ECONOMÍA

EU buscará reducir aranceles, mejoras al T-MEC y equilibrio con China en 2026

La oficina del Representante Comercial de Estados Unidos anunció que este año buscará nuevas reducciones en los aranceles extranjeros y las barreras no arancelarias, aplicará sus acuerdos comerciales «recíprocos» y considerará la posibilidad de iniciar nuevas investigaciones sobre prácticas comerciales desleales.

Estas promesas forman parte de la Agenda de Política Comercial 2026 del Gobierno de Donald Trump, publicada más de una semana después de que la Corte Suprema anulara los aranceles en virtud de la Ley de Poderes Económicos de Emergencia Internacional.

Entre las situaciones importantes de la agenda se destaca que tratará de subsanar las deficiencias del acuerdo comercial entre Estados Unidos, México y Canadá (T-MEC), lo que incluirá normas regionales de origen y los retos que plantean las inversiones de economías no de mercado y el exceso de capacidad industrial.

Además, el gobierno de Trump ve oportunidades limitadas para la reforma de la Organización Mundial del Comercio (OMC), pero instará a que se reevalúen los aranceles de «nación más favorecida» para alcanzar acuerdos bilaterales.

Otro punto importante es que tratará de gestionar el comercio bilateral con China, esto con la finalidad de lograr un mayor equilibrio y equidad supervisando el cumplimiento por parte de Pekín de la tregua comercial alcanzada el año pasado.

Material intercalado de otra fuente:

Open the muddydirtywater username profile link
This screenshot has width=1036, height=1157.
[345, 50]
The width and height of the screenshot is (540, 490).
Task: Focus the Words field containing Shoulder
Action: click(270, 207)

Trabajarán también para alcanzar nuevos pactos comerciales con sus socios y finalizar acuerdos marco con la Unión Europea, India, Japón, Macedonia del Norte, Corea del Sur, Suiza, Liechtenstein, Tailandia y Vietnam.

Además de ultimar acuerdos con Argentina, Bangladés, Camboya, El Salvador, Guatemala, Indonesia, Malasia y Taiwán, haciendo cumplir todos sus acuerdos mediante las leyes comerciales vigentes.

Como última acción, tratará de recuperar las cadenas de suministro de minerales críticos, semiconductores, piezas de automóvil, productos farmacéuticos, equipos médicos, metales y tecnologías energéticas, además de promover sus intereses comerciales a través del G7, el G20, la Organización para la Cooperación y el Desarrollo Económicos y la Organización Mundial del Comercio, así como la inversión extranjera, siempre y cuando esté garantizado al mismo tiempo que estas acciones no pongan en peligro la seguridad nacional.